Anyways, here's my suggestion: compile the program with profiling enabled and ask your profiler what's taking your program so damn long.
Sorry about that. I wanted to avoid publicly badmouthing Clearcase *oh well*.
It seems it's not limited to any one application, although Clearcase is the most visible as it's the most widely used. The scripts that automate the user interaction are written in Perl and call clearcase commands, ie - checkout, rebase, deliver (and perl's times function returns only a few seconds for parent/child system times, neglibile at this point, while the overall start->finish time can be drastically higher. One operation takes around 30 seconds of system time, but the overall user experience is more than 15 minutes).
My guess, and I'm not too familiar with this, is that it's a combination of network connectivity, (although the pipe was tested at 32MB/s), and system I/O.

____________________

### SHORT PROBLEM A
Using the post about slow Clearcase operations, say whether each statement agrees with it: (i) the scripts that automate user interaction are written in Perl; (ii) the network pipe was tested at 32MB/s; (iii) the overall user experience for one operation is under five minutes. Answer yes or no for each, quoting the words from the post that decide it.
### SHORT PROBLEM B
Write what comes next in the post about slow Clearcase operations, picking up after its final sentence.
You can ignore the records.

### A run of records
____________________

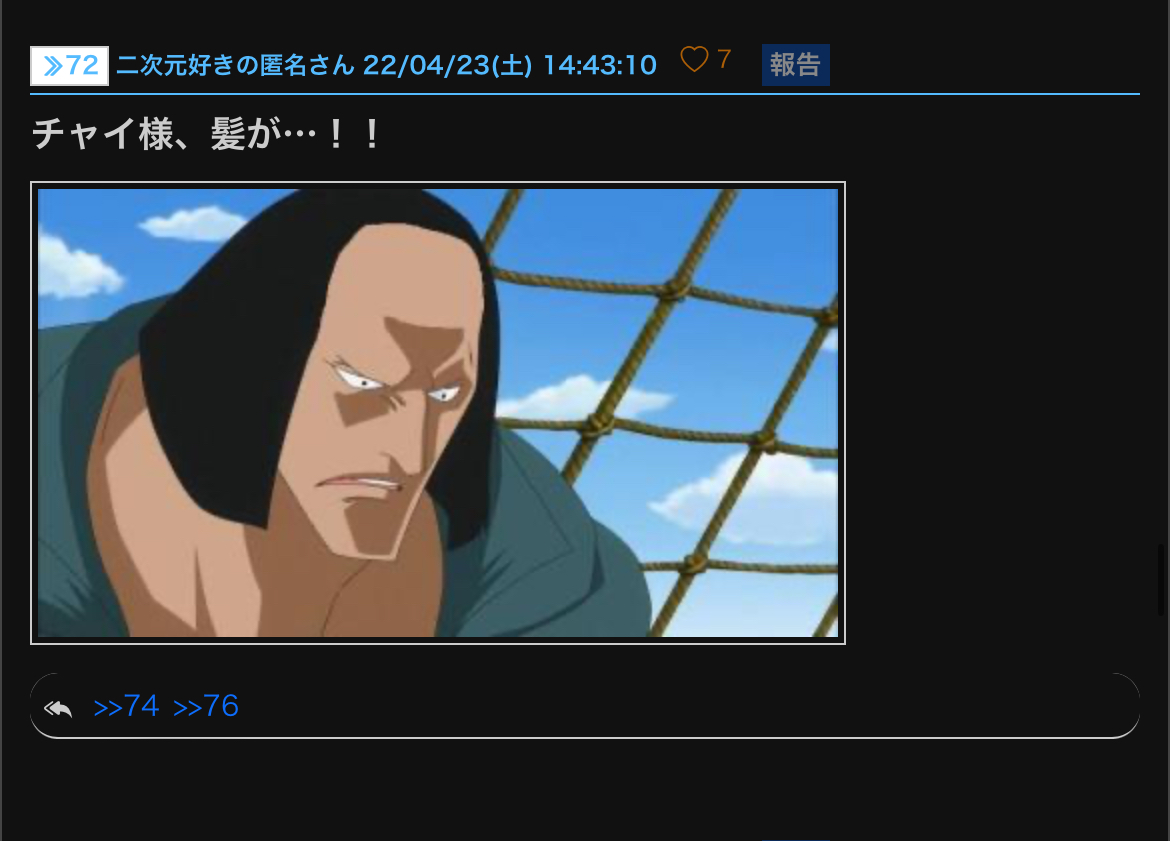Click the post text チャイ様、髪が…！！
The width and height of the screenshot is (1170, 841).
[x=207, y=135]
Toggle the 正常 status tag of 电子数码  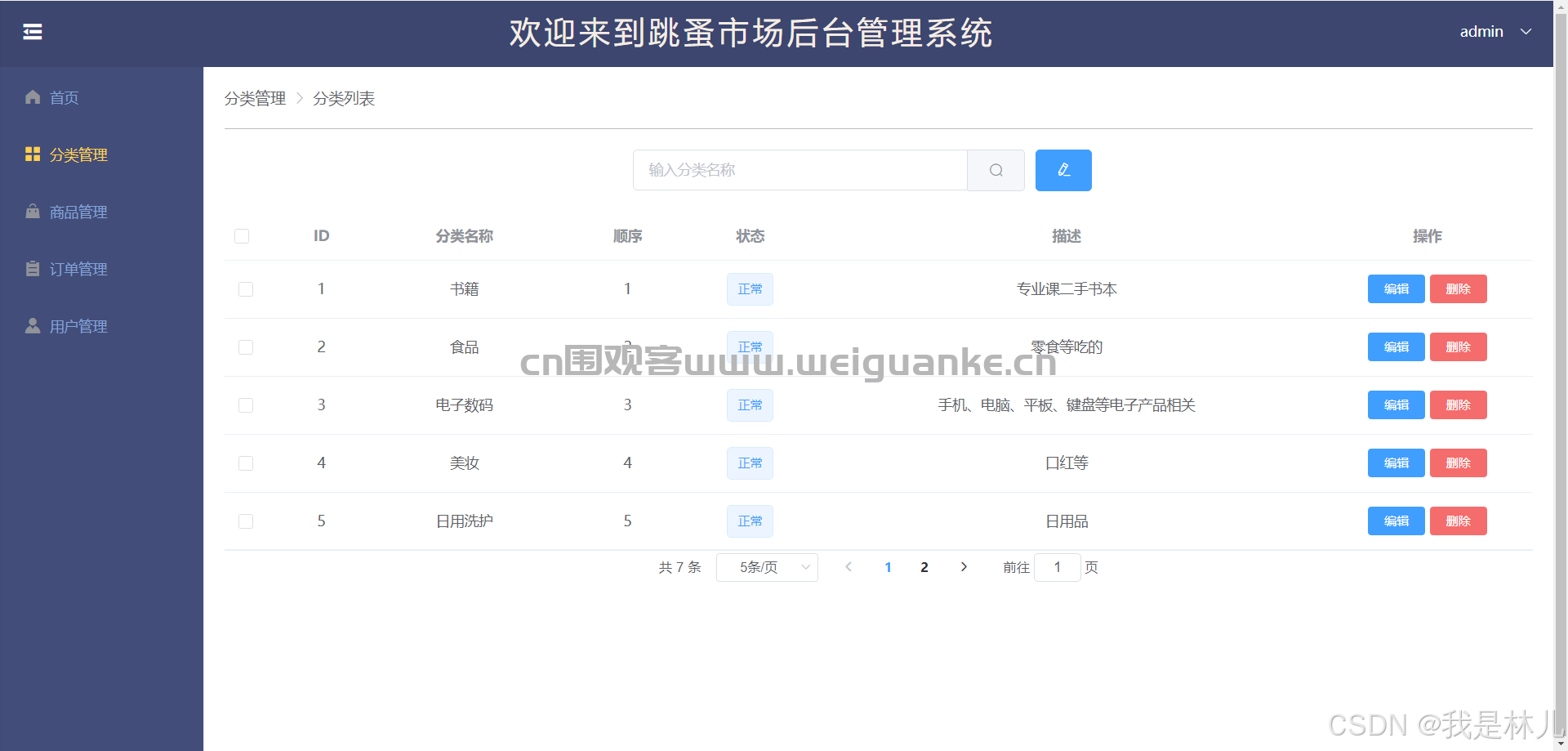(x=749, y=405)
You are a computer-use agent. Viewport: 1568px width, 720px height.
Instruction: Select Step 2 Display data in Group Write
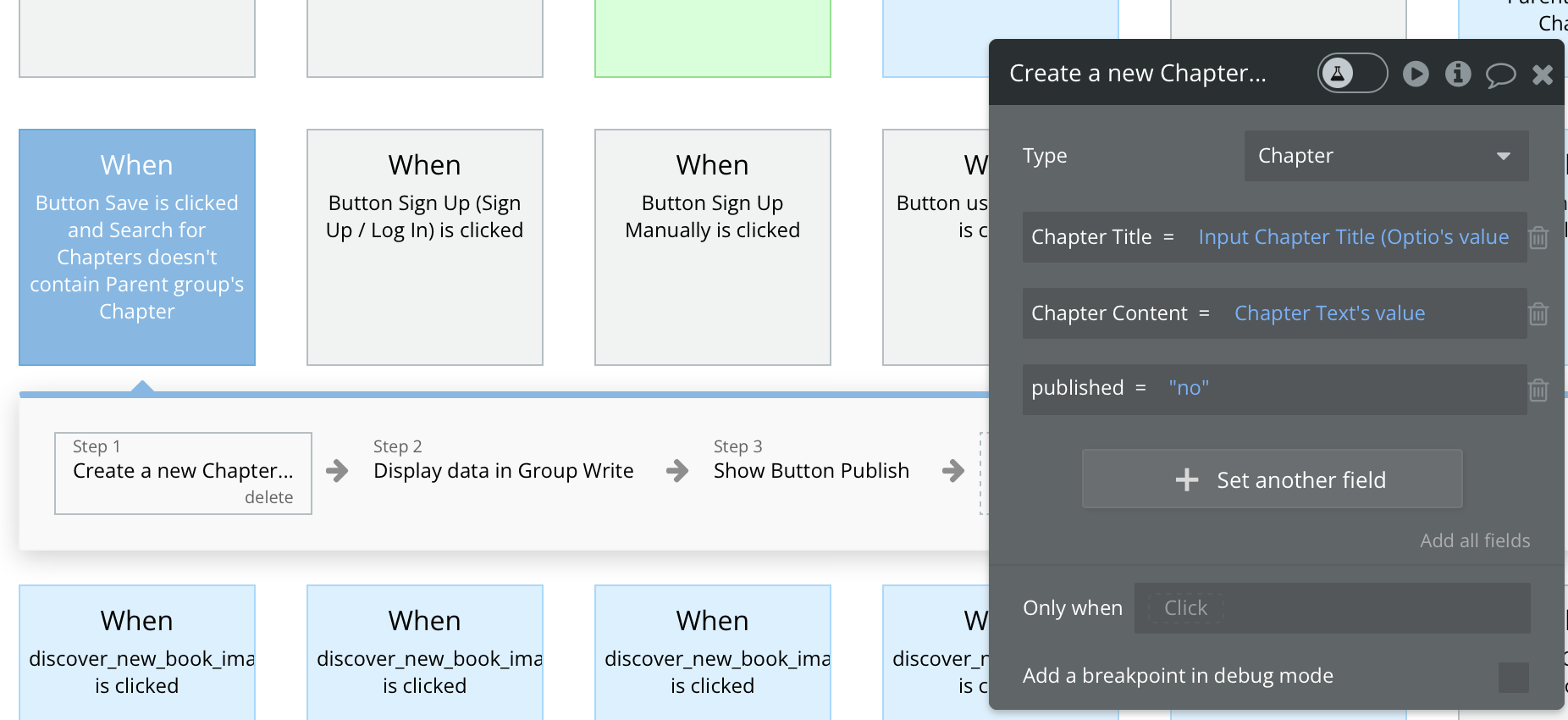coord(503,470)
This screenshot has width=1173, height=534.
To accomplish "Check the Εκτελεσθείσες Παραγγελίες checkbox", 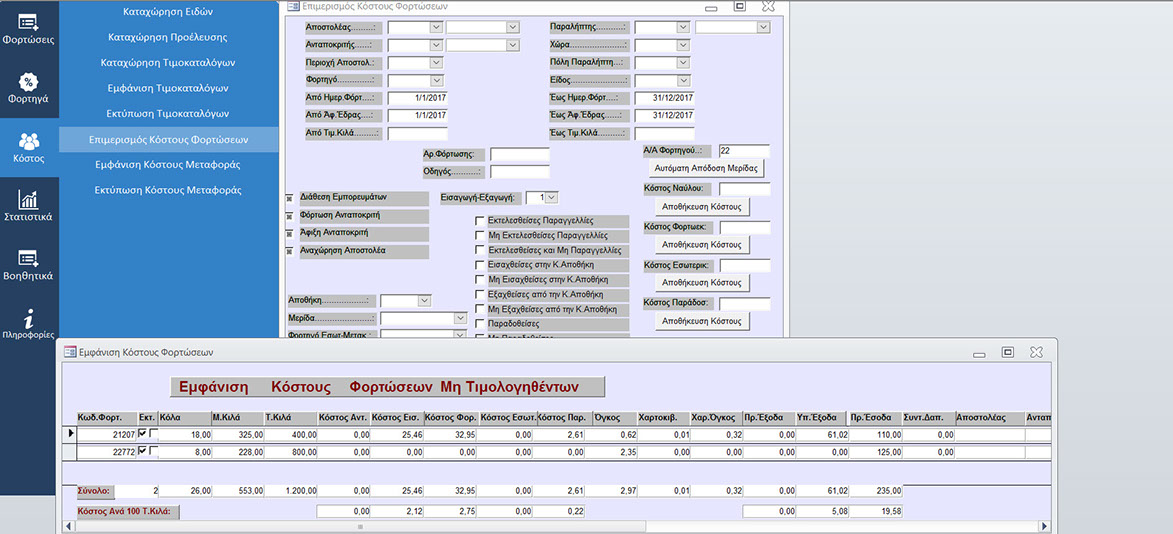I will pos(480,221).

____________________

### TASK OUTPUT A
(i) Yes: "The scripts that automate the user interaction are written in Perl and call clearcase commands"
(ii) Yes: "(although the pipe was tested at 32MB/s)"
(iii) No: "the overall user experience is more than 15 minutes"

### TASK OUTPUT B
A colleague mentioned to me using sar and io-stat to debug the I/O...but I'm not familiar with interpreting the results.
Basically, I'm more curious in analyzing the I/O, as several tools unrelated to clearcase seem to have this issue. General overall performance seems slow.
try timing it with the bash builtin `time', to get system, user and wall-clock time, and see if anything looks odd. Also, for disk I/O, having a look at hdparm may be a good idea. Otherwise, I'm pretty much out of ideas, having never worked with clearcase, and "general overall performance" being a bit... big to work with.
You could start by writing a short Perl prog to run on the server and check cpu & disk I/O perf. If no problem, implies network issue, in which case, run the same prog from your desktop against server.
A v useful perl module is: http://search.cpan.org/~bloonix/Linu.../Statistics.pm
Also, just looking at top should give you an idea as to whether it's local to the server or not.